Left to right: orangutan, gorilla, chimpanzee, human, and Neanderthal skulls overlaid with an illustration of the corresponding brainFIDDES ET AL.In the last few million years, the brains of humans and human ancestors have quickly evolved to be much bigger and more complex than their primate relatives. The genetic and molecular mechanisms that drove this expansion are still poorly understood, but two studies published today (May 31) in Cell describe a new gene family unique to humans that may have played a role in building bigger brains. The NOTCH2NL gene family is expressed during human cortical development and promotes neural progenitor cell renewal, which leads to more neurons.

We have an exceptional opportunity to find the changes that occurred in our ancestors’ DNA that made us human.

—David Haussler,
University of California, Santa Cruz

“We know very little about how human-specific genes . . . might impact brain...

“Usually in biology, we tend to think that it’s the things that are highly conserved that are very important,” says a coauthor of one study, Pierre Vanderhaeghen, a developmental neurobiologist at the Université Libre de Bruxelles and Katholieke Universiteit Leuven in Belgium. “If we only look at the things that are super conserved, we’re never going to find out what goes on during human evolution [because] the human-specific genes by definition are not present.”

A natural experiment to boost neural progenitors

In order to investigate unique human genes involved in cortical development, Vanderhaeghen and colleagues sequenced RNA from human fetal cortical tissue collected after medical pregnancy terminations that occurred between seven and 21 weeks of gestation. They identified 35 genes specific to humans and their immediate ancestors with open reading frames that suggested the genes actually code for proteins. The 35 genes arose through gene duplications and were part of 24 gene families.

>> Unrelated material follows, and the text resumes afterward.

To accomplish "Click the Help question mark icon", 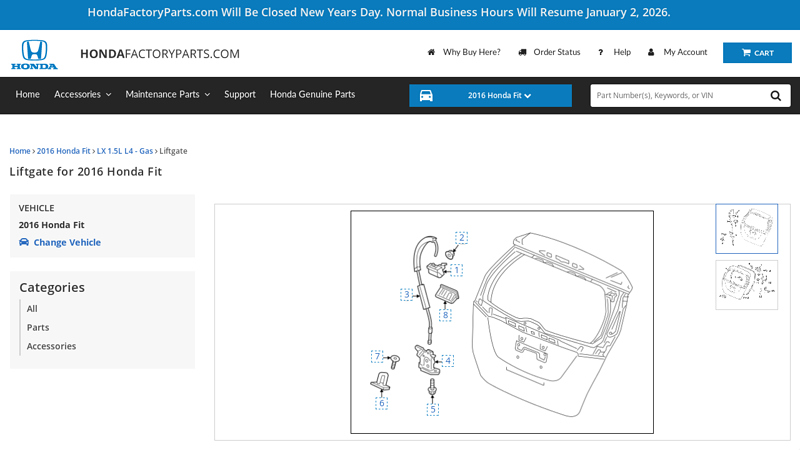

The researchers then electroporated members of nine of the gene families—selected based on their expression in progenitors during cortical neurogenesis—into the brains of developing mice. They found that gain-of-function of a particular gene, NOTCH2 N-terminal like B (NOTCH2NLB), maintained cells in a progenitor state, rather than following their typical timeline of differentiation. NOTCH2NLB is related to NOTCH2, which is conserved across mammals and known to be involved in neurogenesis via the Notch signaling pathway.

Next, the team manipulated the function of NOTCH2NLB in an in vitro human embryonic stem cell model of cortical development. The group showed that its overexpression leads to re-entry of progenitor cells into the cell cycle via the Notch signaling pathway, resulting in a corresponding expansion of cortical progenitor cells and an eventual increase in the quantity of neurons coming from these progenitors.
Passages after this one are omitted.